Godoy Cruz
- President: José Mansur
- Manager: Lucas Bernardi (until 20 August 2019) Javier Patalano (from 21 August 2019)
- Stadium: Estadio Malvinas Argentinas
- Top goalscorer: League: Santiago García (2) All: Santiago García (3)
- ← 2018–192020-21 →

= 2019–20 Godoy Cruz Antonio Tomba season =

The 2019–20 season is Godoy Cruz's 13th consecutive season in the top division of Argentine football. In addition to the Primera División, the club are competing in the Copa Argentina, Copa de la Superliga and Copa Libertadores.

The season generally covers the period from 1 July 2019 to 30 June 2020.

==Review==
===Pre-season===
Godoy Cruz had signed five players by 15 June 2019. Gabriel Alanís was the first name through the door, with the left midfielder joining on 27 May from relegated Belgrano; who they'd also sign Juan Brunetta from on 15 June.
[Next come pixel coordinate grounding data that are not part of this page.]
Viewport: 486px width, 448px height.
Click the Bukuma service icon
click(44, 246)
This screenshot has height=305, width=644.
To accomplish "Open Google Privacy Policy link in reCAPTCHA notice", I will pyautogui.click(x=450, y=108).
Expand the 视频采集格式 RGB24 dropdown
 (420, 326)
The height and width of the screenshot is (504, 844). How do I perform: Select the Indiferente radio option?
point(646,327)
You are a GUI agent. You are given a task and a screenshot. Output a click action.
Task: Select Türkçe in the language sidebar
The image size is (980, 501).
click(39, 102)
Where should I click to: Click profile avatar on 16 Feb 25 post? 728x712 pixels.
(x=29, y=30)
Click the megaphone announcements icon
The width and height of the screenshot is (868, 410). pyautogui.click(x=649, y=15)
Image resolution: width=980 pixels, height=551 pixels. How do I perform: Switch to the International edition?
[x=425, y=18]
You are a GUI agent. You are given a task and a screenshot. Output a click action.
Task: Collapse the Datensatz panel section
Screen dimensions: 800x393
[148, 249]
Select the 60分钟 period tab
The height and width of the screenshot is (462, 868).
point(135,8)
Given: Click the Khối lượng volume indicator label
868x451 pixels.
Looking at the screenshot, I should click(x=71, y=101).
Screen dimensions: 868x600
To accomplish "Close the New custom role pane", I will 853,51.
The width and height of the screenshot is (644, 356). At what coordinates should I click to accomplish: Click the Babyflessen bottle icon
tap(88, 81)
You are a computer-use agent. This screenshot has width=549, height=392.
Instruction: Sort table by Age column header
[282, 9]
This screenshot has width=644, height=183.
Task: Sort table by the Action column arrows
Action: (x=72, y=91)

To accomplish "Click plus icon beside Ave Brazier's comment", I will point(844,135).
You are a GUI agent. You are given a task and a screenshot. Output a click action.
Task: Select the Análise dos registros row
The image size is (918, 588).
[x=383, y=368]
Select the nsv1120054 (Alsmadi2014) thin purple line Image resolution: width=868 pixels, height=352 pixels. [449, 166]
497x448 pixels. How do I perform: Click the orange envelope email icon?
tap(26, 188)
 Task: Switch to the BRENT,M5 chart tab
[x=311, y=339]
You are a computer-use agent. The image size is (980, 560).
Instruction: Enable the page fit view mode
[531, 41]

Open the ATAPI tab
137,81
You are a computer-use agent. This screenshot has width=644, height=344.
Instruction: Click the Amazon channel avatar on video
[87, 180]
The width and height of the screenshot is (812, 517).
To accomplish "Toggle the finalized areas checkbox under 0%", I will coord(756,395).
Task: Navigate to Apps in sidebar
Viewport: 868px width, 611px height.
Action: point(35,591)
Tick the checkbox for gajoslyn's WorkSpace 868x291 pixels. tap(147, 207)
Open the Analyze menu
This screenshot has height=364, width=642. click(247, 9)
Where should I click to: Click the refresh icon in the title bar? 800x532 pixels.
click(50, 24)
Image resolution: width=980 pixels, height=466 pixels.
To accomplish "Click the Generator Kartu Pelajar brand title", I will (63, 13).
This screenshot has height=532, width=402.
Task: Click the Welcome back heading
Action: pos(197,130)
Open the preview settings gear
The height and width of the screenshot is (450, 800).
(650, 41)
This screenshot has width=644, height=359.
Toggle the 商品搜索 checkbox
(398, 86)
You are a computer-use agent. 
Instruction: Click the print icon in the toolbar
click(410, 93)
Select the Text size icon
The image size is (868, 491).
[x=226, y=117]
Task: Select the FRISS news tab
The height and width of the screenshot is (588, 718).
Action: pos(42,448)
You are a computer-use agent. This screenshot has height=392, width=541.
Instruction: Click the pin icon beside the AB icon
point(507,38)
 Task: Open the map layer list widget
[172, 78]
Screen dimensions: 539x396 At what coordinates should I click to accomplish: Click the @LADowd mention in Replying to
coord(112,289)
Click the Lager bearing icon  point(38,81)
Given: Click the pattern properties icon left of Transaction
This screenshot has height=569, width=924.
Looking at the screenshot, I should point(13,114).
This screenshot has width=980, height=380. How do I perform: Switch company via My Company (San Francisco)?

Four days prior, on 11 June, the club announced a trio of signings in Sebastián Lomonaco (Arsenal de Sarandí), Joaquín Mateo (Gimnasia y Tiro) and Leandro Vella (Instituto). On 15 June, Brian Alferez agreed a loan move away to Mendoza's Gimnasia y Esgrima (M). Godoy Cruz returned to action with a double-header against their reserves on 22 June, subsequently having a victory and a draw; with Brunetta scoring on debut in the former. Leandro Lencinas, a winger, and Agustín Verdugo, a central midfielder, departed to second tier club Mitre on 25 June.

Luciano Abecasis followed Lencinas and Verdugo out the exit on 26 June, penning terms with Lanús. The transfer of Ángel González to Estudiantes was agreed on 27 June, though would be subject to a medical and contract terms. Néstor Breitenbruch returned to his homeland after a season in Mexican football on 28 June, sealing a deal with Godoy Cruz to become their sixth newcomer. Their third friendly encounter, on 29 June, ended in a draw with Patronato. A second match with them was also played, with Agustín Manzur scoring to give Godoy Cruz a win. Numerous loans from the previous campaign officially expired on and around 30 June. 1 July saw Victorio Ramis leave on loan to Argentinos Juniors. Fernando Núñez headed off to second tier Sarmiento on 2 July.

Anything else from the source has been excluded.